Preface: I will joining Path this Summer, but I do not speak for the company in ...

jwegan · on Feb 8, 2012

That is incorrect. SHA1 still has no known collisions despite years of research and computing power dedicated to finding just one collision.

Edit: Furthermore since the set of valid emails and phone numbers is a very restricted set of input, it is extremely likely that there are literally no two valid email/phone numbers that SHA1 hash to the same value.

hythloday · on Feb 8, 2012

I agree that it's practically not a concern, but the local part of an email address[0] is up to 64 characters in an alphabet of size 72, and the domain part is 253+ characters in an alphabet of size 38, giving the valid email space a size of greater than 3e519, which is enough to guarantee collisions in SHA-512 and all of the SHA-3 finalists.

[0] http://tools.ietf.org/html/rfc3696

_3u10 · on Feb 8, 2012

If the set of data did contain 3e519 entries then yes it certainly would generate collisions, however it you look at a more restrictive set of data, lets say 5 emails per person alive then you're looking at about 2^35 email addresses which could easily be hashed by MD5 with out a significant chance of collision.

Instead of an MD5 they could just as easily upload a bloomfilter which would expose even less data and would compress it significantly, however it would be more computationally expensive to generate matches that way vs. hashing.

foobarbazetc · on Feb 9, 2012

That's irrelevant, since this isn't crypto.

This is matching user email addresses so they can spam you and your friends and grow their company on the back of dodgy practices.

Me1000 · on Feb 8, 2012

That's a fair assessment,

erikpukinskis · on Feb 8, 2012

It doesn't matter. The purpose of the hash isn't to uniquely identify users, it's to narrow the list of users that need to be sent down to the phone. If Path could send their entire user database to the phone, they wouldn't need to send the contacts to their server.

benwerd · on Feb 8, 2012

Replying to Me1000, with hashes it would still be trivial to create a system that determines when a friend's signed up, and alerts you. That doesn't require a full address book entry - or any contact details at all beyond an identifier. It's not like Path is actually notifying using any of the contact details it stores, which means it's either representative of wasteful coding on their side, or of something else going on.

Me1000 · on Feb 8, 2012

The main purpose is to send you a push notification when your friend joins, since a push notification can't execute client side code... that wouldn't work.

mikeash · on Feb 8, 2012

You can guarantee a unique hash for all practical purposes. If you manage to find a collision in a robust cryptographic hash then the world of computing will have far more important things to worry about than a social network getting slightly confused.
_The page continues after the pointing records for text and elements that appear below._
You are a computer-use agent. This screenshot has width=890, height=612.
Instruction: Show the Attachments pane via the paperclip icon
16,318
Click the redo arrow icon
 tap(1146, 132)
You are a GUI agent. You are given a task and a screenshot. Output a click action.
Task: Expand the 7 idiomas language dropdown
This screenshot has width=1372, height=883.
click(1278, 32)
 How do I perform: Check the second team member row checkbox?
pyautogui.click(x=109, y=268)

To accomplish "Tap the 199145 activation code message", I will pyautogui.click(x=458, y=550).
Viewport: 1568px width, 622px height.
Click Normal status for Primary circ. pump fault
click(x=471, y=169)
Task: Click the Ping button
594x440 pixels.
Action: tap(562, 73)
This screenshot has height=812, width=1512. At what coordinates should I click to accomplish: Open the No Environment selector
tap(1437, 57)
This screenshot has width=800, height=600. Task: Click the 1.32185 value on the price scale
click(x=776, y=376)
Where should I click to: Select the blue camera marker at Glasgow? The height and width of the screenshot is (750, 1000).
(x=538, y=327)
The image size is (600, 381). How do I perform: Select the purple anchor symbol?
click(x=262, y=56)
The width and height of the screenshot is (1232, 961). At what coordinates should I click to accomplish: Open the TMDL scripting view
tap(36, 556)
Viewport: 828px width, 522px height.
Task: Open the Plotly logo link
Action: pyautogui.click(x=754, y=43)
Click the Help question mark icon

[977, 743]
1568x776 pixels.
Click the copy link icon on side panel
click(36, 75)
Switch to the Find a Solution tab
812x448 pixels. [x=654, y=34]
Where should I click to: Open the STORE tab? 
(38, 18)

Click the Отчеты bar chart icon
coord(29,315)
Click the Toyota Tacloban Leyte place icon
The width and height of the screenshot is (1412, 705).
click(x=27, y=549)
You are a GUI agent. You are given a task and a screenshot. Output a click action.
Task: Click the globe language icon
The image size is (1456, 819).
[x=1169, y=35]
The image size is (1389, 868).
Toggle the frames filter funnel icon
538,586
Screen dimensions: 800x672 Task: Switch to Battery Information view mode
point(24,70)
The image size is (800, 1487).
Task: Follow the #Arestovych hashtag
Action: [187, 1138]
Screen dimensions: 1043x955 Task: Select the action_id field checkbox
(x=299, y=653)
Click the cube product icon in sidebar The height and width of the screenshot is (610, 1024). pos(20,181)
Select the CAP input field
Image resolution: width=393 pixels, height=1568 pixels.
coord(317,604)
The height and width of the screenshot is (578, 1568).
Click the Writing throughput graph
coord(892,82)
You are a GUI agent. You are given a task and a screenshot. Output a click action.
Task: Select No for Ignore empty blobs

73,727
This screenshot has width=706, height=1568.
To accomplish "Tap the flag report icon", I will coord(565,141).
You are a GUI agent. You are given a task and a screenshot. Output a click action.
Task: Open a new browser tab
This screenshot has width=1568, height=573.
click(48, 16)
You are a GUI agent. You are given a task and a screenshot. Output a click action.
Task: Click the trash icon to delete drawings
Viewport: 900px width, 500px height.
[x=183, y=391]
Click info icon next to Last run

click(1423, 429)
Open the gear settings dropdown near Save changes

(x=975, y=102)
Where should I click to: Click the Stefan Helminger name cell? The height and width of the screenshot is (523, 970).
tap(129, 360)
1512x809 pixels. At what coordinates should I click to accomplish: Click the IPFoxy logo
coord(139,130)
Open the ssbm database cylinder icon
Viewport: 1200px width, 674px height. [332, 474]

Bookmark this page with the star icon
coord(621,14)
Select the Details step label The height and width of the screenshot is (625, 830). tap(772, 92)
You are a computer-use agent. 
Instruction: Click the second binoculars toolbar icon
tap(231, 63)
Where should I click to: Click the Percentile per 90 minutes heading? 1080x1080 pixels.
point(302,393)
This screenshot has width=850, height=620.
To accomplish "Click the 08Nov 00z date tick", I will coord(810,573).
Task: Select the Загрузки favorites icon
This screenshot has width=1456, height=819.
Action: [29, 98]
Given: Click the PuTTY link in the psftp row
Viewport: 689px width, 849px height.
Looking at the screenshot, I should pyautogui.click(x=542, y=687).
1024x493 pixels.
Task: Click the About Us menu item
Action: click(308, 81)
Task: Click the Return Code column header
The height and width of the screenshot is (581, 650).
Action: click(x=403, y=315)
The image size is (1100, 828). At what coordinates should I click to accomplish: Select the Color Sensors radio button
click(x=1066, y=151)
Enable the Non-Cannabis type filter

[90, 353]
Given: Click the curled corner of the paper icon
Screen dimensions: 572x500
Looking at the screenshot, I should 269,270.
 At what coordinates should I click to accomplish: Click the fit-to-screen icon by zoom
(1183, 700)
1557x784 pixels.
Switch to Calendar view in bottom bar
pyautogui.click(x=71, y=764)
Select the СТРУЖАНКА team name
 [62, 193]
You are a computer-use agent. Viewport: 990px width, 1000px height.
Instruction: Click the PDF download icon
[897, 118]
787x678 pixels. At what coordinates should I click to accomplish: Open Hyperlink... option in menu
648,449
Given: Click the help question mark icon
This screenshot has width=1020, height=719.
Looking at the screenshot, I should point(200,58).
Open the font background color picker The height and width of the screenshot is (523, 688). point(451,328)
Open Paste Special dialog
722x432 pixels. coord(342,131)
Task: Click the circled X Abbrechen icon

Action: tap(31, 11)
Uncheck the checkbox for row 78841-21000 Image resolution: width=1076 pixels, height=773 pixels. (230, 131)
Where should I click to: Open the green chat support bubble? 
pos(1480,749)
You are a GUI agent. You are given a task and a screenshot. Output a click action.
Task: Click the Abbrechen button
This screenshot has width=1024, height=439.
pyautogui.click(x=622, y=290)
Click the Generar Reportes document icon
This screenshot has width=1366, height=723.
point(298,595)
hythloday · on Feb 8, 2012

Well, this isn't quite right--the domain of the hash function is a numerical representation of the user, maybe a 64-bit int, so it's obvious that you can engineer a non-colliding hash (trivially: the hash function is XOR). What's more interesting is whether there's a hash function such that Path can't infer the social graph from user requests without the user's permission. It seems to me a hash would be both one-way (obviously) and dense (so that a randomly generated request from a user would have a good chance of matching another user).

I can't think of a hash function without a good public-key infrastructure, which is obviously beyond Path's remit. Anyone aware of a solution to this?

jakubw · on Feb 8, 2012

You could just use SHA-256. If it does collide then Path's malfunctioning will be the last of our concerns. :-)